• **RECORDED INFORMATION**
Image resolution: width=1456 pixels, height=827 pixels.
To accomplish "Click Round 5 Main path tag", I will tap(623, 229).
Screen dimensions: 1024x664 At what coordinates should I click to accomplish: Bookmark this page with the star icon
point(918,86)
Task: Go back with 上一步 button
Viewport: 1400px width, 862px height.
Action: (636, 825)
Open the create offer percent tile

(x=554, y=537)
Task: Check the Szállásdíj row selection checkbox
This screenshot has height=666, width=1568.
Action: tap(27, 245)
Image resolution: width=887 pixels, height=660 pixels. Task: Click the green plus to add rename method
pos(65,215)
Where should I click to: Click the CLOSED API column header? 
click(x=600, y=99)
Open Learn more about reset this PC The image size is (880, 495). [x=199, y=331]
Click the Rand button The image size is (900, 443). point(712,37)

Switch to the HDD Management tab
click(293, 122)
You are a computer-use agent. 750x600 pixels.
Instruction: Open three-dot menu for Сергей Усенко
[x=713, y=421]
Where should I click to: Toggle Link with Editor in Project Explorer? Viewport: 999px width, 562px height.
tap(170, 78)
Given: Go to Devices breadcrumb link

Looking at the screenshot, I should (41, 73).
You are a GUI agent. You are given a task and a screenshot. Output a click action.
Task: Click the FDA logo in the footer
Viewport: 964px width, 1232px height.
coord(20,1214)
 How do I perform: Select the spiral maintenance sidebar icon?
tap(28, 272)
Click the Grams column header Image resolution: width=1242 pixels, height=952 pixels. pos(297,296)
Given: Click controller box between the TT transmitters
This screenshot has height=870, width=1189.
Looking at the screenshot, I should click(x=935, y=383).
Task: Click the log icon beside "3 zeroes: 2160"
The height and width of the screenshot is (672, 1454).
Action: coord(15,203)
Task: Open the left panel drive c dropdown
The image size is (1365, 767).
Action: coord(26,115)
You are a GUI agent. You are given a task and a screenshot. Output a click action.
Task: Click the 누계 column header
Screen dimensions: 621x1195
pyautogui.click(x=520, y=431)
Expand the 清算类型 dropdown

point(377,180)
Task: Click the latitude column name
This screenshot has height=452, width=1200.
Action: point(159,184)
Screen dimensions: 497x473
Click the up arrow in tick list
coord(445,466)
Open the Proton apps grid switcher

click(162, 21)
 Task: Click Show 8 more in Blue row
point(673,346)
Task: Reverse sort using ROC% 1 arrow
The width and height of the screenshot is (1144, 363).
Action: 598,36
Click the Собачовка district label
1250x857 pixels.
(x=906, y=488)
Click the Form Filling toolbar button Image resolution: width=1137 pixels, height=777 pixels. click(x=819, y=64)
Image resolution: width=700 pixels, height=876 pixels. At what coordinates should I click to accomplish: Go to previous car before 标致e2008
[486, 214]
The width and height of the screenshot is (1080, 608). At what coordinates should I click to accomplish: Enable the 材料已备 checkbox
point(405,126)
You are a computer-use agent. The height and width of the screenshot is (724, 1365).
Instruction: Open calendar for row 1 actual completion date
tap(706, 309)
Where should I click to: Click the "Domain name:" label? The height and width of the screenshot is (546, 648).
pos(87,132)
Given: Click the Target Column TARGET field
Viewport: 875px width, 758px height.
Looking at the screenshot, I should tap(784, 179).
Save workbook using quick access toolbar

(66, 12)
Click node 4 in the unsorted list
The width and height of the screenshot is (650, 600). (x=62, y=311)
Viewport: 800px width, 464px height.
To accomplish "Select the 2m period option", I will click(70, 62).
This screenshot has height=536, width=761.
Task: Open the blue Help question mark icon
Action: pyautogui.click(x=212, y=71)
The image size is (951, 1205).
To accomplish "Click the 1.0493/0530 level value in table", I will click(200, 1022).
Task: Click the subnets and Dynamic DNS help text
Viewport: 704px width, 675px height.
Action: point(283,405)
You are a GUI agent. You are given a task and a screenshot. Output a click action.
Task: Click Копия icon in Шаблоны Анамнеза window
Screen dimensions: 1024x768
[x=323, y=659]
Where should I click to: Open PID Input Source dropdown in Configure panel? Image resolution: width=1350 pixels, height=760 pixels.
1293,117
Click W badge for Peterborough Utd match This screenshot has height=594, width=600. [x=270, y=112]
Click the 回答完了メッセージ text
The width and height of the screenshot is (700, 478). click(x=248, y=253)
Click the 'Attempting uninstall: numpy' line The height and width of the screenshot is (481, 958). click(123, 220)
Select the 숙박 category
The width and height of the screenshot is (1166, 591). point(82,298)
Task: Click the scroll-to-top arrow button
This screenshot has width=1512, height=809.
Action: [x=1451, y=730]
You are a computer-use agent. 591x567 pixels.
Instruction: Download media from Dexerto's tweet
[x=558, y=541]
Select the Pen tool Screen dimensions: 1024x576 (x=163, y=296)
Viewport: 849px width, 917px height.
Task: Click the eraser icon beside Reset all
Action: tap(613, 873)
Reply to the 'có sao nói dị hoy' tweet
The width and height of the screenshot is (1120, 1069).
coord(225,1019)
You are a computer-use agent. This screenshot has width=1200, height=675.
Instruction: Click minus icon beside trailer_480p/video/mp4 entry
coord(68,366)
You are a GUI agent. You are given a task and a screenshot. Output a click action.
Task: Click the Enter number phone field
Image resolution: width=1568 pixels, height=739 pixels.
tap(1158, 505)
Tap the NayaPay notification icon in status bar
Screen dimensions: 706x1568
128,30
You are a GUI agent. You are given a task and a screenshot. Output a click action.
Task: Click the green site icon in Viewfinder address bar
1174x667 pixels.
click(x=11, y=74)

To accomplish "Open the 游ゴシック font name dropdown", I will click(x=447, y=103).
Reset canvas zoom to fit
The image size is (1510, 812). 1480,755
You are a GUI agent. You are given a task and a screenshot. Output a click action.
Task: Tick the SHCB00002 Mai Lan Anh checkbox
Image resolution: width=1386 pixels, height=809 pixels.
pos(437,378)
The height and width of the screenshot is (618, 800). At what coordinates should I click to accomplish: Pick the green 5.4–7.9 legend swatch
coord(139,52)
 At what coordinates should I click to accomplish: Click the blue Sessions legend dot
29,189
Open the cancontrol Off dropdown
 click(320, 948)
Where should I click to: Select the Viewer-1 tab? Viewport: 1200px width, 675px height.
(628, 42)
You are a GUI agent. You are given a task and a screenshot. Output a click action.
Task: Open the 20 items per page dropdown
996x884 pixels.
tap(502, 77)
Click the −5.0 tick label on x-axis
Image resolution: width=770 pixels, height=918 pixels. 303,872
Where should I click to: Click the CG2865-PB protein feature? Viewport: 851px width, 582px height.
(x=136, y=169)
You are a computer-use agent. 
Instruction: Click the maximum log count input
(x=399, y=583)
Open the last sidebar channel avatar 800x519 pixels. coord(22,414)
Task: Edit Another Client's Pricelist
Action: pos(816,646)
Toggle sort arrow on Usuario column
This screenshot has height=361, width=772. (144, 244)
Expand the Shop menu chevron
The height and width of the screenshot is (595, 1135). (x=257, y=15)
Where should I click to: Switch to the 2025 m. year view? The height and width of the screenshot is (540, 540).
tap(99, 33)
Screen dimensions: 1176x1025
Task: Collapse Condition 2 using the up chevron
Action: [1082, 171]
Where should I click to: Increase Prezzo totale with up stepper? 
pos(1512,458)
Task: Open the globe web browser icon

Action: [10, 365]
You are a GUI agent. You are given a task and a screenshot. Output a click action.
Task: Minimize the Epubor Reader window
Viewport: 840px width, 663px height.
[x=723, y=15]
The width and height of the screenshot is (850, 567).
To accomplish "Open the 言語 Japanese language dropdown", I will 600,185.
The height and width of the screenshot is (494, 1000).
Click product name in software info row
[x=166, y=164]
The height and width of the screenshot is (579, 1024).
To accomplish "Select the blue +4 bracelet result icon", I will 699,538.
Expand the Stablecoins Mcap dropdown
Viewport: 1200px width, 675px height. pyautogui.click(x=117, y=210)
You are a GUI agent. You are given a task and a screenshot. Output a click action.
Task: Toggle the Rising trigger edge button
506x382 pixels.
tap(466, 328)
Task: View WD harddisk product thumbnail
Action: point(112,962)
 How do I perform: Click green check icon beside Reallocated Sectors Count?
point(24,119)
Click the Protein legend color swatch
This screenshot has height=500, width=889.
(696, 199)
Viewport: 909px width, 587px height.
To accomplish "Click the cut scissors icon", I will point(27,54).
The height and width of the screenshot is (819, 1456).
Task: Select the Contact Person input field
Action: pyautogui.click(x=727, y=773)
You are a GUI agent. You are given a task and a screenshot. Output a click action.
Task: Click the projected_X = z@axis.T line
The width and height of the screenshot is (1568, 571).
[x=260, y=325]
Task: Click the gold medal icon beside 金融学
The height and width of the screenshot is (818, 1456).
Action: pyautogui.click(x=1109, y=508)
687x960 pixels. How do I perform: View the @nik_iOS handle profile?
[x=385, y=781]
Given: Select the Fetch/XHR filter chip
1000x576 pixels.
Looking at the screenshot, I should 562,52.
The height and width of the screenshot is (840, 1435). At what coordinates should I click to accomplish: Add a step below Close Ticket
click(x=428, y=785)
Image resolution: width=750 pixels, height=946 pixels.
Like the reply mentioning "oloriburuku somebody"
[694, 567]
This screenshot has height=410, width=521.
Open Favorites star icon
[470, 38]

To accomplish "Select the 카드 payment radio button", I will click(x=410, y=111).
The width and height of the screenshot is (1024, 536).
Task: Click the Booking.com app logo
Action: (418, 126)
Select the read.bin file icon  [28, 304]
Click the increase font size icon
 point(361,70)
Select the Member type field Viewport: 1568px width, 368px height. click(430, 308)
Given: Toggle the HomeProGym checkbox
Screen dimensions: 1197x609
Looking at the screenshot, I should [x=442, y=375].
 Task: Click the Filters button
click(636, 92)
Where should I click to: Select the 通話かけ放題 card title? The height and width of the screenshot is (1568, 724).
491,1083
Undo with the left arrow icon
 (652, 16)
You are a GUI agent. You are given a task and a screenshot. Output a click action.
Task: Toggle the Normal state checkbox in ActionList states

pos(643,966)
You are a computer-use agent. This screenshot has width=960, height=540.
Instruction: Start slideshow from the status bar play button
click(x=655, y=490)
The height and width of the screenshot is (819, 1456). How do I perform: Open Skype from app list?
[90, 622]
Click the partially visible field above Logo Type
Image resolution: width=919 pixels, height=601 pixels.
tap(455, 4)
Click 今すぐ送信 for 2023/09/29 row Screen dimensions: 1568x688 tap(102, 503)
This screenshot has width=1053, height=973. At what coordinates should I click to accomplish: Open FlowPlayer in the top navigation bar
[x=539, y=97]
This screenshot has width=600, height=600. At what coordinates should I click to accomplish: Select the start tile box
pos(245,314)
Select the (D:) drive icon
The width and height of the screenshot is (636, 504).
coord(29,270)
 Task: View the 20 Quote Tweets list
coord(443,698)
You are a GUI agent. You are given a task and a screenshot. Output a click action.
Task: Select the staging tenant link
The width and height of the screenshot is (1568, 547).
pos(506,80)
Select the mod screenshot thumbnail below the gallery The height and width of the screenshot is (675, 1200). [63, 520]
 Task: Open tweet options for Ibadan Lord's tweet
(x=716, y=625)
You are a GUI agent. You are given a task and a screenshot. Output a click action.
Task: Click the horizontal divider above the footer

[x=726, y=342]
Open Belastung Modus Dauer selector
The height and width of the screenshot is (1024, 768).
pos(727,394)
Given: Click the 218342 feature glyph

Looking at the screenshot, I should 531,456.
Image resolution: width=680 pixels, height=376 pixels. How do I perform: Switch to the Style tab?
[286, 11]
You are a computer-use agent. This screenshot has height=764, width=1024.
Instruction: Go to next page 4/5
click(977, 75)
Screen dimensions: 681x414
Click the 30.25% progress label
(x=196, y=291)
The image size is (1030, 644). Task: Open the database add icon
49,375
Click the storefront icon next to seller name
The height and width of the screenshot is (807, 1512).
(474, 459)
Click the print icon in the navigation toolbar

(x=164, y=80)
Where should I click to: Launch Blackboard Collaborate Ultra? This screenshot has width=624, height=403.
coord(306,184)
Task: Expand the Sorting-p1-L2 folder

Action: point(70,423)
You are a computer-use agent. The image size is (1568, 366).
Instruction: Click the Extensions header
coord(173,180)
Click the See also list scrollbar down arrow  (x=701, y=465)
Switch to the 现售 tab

• **PROMPT**
Retype the portion of the data above that starts on the line with "Click node 4 in the unsorted list" and finishes on the line with "Viewport: 800px width, 464px height.", including both of those lines.

• **ANSWER SPACE**
Click node 4 in the unsorted list
The width and height of the screenshot is (650, 600). (x=62, y=311)
Viewport: 800px width, 464px height.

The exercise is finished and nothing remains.